Kedua, kasus konflik agraria dan hutan adat di Besipae, Kabupaten Timor Tengah Selatan (TTS) bersamaan dengan rencana pemerintah provinsi untuk mengembangkan perkebunan kelor dan peternakan skala besar di tempat tersebut.
Ketiga, kasus agraria dan tempat peribadatan Marapu di Sumba Timur yang bersamaan dengan investasi PT. Muria Sumba Manis (MSM) untuk pabrik gula dan perkebunan tebu. Konflik ini telah mengakibatkan 3 orang masyarakat adat di Umalulu dijebloskan ke penjara selama 6 bulan di tahun 2020.
Yang terbaru saat ini yakni perdebatan panas antara Gubernur NTT Viktor Bungtilu Laiskodat dengan Umbu Maramba Hau di Sumba Timur mengenai tanah 500 hektar yang diklaim sudah merupakan milik pemerintah provinsi sejak tahun 2001.
“Beberapa konflik diatas adalah fenomena gunung es yang menjelaskan betapa buruknya penanganan tata kelola agraria di NTT. Baik oleh eksekutif, legislatif, yudikatif hingga distorsinya kelembagaan adat dalam konteks agraria,” sebut Umbu Wulang.
baca : Masyarakat Adat, Krisis Iklim dan Konflik Pembangunan. Bagaimana Solusinya?
Memfasilitasi Investor
Catatan WALHI, kejadian konflik yang terus berulang antara gubernur dan rakyat akibat buruknya sistem tata kelola pemerintahan di Provinsi NTT. Salah satu faktor utama dari konflik agraria di NTT akibat DPRD tidak menjalankan fungsi legislatifnya yang dimandatkan oleh konstitusi dan perundang-undangan.

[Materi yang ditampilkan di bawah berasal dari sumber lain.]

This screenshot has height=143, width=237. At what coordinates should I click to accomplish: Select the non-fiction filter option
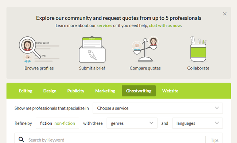pos(65,123)
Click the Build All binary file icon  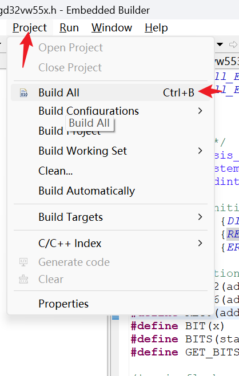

Dalam catatan WALHI NTT, berbagai kasus agraria yang terus berulang dari tahun ke tahun di NTT ini tidak pernah diseriusi oleh DPRD di ruang ruang persidangan dan masa reses.
WALHI NTT mencatat dari tahun 2018 hingga kini DPRD tidak pernah memanggil gubernur untuk memberikan penjelasan atau klarifikasi tentang berbagai kasus agraria yang melibatkan gubernur di dalamnya atau menyampaikan ke publik hasil persidangan DPRD dalam konteks agraria di NTT.
Umbu Wulang menilai kasus-kasus agraria di NTT yang menyita perhatian publik menguap begitu saja tanpa penyelesaian yang berarti.
“DPRD NTT mengabaikan perannya sebagai penyuara aspirasi rakyat dan mitra yang setara dengan gubernur dalam penyelesaian konflik konflik agraria di NTT,” sesalnya.
WALHI NTT selain mengecam kekerasan kekuasaan terhadap rakyat, juga menilai DPRD melakukan pembiaran dan ikut serta melanggengkan praktek kekerasan kekuasaan di NTT.
baca juga : PDLH Walhi NTT Bangun Solidaritas Melawan Penghancuran Lingkungan Hidup
Divisi Sumber Daya Alam WALHI NTT, Yuvensius Stefanus Nonga menjelaskan, tahun 2018, Poro Duka tewas tertembak aparat kepolisian saat berjuang menolak pengukuran tanah oleh PT Sutera Marosi bersama Badan Pertanahan Nasional Sumba Barat.
WALHI NTT melihat tidak ada itikad baik Gubernur NTT untuk mendorong penyelesaiaan kasus ini.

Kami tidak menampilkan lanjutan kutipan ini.